■ **Task directions**
Print the entries from the line containing "You are a GUI agent. The screenshot is 1000×1664." through the line containing "12 Days Of Gaming", exactly as they appear, and nothing else.

■ **Given data**
┄┄┄┄┄┄┄┄┄┄
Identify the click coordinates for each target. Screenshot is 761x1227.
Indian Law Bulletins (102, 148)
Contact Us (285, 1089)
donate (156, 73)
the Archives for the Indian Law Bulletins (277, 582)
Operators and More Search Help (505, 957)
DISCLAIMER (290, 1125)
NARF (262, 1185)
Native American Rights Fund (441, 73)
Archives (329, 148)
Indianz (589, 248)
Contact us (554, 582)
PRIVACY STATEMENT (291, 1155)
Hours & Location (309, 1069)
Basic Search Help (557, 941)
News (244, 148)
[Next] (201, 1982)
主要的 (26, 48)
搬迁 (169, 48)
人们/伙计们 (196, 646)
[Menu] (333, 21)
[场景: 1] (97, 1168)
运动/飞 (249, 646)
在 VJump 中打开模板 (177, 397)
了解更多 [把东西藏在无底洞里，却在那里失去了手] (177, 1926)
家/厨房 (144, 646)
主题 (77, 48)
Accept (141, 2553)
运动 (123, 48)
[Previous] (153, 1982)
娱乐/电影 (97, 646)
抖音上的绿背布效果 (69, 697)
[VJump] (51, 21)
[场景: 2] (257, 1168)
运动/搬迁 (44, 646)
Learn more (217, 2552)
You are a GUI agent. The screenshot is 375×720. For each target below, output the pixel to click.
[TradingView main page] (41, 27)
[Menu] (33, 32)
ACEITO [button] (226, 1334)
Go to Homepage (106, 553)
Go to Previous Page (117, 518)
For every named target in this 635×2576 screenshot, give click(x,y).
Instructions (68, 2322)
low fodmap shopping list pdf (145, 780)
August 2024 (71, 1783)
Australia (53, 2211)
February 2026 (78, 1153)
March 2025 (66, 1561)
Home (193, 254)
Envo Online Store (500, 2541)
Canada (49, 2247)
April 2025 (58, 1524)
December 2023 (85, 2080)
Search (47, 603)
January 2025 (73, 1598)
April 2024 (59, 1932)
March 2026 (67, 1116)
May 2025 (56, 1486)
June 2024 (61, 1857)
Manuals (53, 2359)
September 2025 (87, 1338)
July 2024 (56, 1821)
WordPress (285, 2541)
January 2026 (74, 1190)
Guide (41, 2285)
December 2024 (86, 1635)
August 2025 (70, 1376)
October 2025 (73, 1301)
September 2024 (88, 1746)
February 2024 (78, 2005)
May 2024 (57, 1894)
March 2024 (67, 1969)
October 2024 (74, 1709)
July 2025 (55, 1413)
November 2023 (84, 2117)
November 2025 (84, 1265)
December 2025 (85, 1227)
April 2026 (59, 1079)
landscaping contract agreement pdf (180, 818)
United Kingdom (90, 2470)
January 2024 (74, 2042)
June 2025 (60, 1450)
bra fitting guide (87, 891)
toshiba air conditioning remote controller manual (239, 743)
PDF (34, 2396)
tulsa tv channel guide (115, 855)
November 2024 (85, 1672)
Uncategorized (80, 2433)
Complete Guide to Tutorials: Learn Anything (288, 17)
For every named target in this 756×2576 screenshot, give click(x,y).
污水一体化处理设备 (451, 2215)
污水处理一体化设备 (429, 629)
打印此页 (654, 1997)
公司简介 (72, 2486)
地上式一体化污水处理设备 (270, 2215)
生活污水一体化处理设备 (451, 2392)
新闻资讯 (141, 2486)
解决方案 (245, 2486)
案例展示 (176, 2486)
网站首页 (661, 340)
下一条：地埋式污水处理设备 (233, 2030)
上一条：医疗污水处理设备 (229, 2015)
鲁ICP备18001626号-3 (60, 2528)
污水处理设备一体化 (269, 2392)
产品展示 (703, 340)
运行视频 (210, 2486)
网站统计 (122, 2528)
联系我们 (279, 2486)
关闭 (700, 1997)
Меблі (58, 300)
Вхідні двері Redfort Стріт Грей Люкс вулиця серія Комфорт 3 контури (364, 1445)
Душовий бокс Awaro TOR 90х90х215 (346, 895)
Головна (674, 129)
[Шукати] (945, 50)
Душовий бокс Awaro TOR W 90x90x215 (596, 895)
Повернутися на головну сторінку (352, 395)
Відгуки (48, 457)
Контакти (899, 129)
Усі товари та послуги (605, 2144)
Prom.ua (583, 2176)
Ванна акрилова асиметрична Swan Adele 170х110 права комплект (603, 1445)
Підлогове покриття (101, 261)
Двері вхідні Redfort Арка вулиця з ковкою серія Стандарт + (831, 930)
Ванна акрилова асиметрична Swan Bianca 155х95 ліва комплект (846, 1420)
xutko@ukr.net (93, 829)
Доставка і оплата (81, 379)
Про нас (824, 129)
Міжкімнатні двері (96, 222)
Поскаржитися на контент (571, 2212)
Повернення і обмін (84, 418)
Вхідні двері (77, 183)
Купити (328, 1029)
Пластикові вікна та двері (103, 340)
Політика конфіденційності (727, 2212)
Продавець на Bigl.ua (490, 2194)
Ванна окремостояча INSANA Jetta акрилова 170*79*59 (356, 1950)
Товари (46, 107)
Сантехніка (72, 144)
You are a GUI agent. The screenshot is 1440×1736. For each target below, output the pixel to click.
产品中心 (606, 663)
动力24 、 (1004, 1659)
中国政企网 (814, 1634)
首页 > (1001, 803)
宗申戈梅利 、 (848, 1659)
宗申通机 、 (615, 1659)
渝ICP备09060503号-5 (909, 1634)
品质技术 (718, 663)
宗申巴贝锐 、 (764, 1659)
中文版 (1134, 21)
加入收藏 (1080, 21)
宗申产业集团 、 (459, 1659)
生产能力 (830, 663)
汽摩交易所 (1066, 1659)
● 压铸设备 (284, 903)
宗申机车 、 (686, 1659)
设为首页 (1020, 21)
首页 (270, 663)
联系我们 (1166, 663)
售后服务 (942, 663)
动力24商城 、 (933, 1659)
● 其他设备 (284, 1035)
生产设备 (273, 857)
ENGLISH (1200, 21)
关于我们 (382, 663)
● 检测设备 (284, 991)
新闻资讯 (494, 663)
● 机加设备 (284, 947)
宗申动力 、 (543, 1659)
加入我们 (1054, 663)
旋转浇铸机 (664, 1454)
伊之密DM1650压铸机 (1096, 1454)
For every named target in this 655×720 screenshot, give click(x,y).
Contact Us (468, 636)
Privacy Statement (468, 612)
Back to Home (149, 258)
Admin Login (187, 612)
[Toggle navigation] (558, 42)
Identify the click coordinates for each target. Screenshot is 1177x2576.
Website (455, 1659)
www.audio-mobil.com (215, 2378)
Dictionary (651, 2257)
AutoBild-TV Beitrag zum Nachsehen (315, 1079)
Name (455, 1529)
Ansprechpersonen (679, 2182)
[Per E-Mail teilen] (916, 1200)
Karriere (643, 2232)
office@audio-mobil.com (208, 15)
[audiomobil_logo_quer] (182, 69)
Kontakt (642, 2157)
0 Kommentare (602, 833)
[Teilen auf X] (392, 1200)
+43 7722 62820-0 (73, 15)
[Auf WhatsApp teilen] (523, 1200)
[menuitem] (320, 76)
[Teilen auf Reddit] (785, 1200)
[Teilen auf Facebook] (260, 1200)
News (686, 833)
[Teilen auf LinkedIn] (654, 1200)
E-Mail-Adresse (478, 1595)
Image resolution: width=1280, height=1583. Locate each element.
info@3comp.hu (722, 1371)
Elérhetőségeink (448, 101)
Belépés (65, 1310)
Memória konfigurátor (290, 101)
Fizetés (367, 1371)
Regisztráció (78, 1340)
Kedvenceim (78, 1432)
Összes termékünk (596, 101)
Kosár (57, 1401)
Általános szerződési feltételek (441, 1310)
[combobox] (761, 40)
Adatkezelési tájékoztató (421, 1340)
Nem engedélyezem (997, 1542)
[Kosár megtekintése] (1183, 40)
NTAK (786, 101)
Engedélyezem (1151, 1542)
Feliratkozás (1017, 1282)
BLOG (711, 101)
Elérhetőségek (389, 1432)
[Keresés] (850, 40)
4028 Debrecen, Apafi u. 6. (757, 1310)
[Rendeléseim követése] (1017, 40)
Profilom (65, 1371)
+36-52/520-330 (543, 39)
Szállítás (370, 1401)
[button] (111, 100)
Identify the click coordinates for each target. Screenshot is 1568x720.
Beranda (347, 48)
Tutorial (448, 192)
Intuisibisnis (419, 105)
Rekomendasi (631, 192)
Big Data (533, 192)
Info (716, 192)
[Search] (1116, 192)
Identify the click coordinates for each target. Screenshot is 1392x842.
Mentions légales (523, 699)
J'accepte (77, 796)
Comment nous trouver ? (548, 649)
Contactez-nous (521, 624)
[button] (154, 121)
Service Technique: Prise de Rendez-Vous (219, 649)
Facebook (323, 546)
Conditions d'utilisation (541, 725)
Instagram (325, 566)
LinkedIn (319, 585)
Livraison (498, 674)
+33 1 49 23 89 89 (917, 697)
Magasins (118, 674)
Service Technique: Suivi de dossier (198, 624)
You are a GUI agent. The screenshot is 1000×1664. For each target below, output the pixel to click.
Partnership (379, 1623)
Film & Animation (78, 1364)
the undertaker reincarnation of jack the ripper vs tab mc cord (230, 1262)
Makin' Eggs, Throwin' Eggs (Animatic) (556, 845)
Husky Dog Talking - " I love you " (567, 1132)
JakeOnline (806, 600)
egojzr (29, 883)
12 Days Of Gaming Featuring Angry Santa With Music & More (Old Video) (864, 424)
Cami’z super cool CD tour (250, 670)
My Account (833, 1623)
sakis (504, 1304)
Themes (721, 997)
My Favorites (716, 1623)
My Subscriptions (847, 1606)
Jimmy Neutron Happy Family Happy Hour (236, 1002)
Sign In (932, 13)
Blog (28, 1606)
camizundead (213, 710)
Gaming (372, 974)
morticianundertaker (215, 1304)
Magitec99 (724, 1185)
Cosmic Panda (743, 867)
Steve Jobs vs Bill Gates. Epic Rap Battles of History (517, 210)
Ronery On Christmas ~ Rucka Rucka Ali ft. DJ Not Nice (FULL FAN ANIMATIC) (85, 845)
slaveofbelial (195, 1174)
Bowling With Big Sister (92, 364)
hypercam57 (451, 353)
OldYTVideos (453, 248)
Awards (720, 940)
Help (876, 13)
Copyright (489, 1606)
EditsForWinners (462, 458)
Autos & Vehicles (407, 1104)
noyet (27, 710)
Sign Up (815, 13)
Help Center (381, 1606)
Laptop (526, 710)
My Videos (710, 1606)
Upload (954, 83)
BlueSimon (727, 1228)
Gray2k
┄┄┄┄┄┄┄┄┄┄
■ **Answer**
You are a GUI agent. The screenshot is 1000×1664. For each target below, output the pixel to click.
Partnership (379, 1623)
Film & Animation (78, 1364)
the undertaker reincarnation of jack the ripper vs tab mc cord (230, 1262)
Makin' Eggs, Throwin' Eggs (Animatic) (556, 845)
Husky Dog Talking - " I love you " (567, 1132)
JakeOnline (806, 600)
egojzr (29, 883)
12 Days Of Gaming Featuring Angry Santa With Music & More (Old Video) (864, 424)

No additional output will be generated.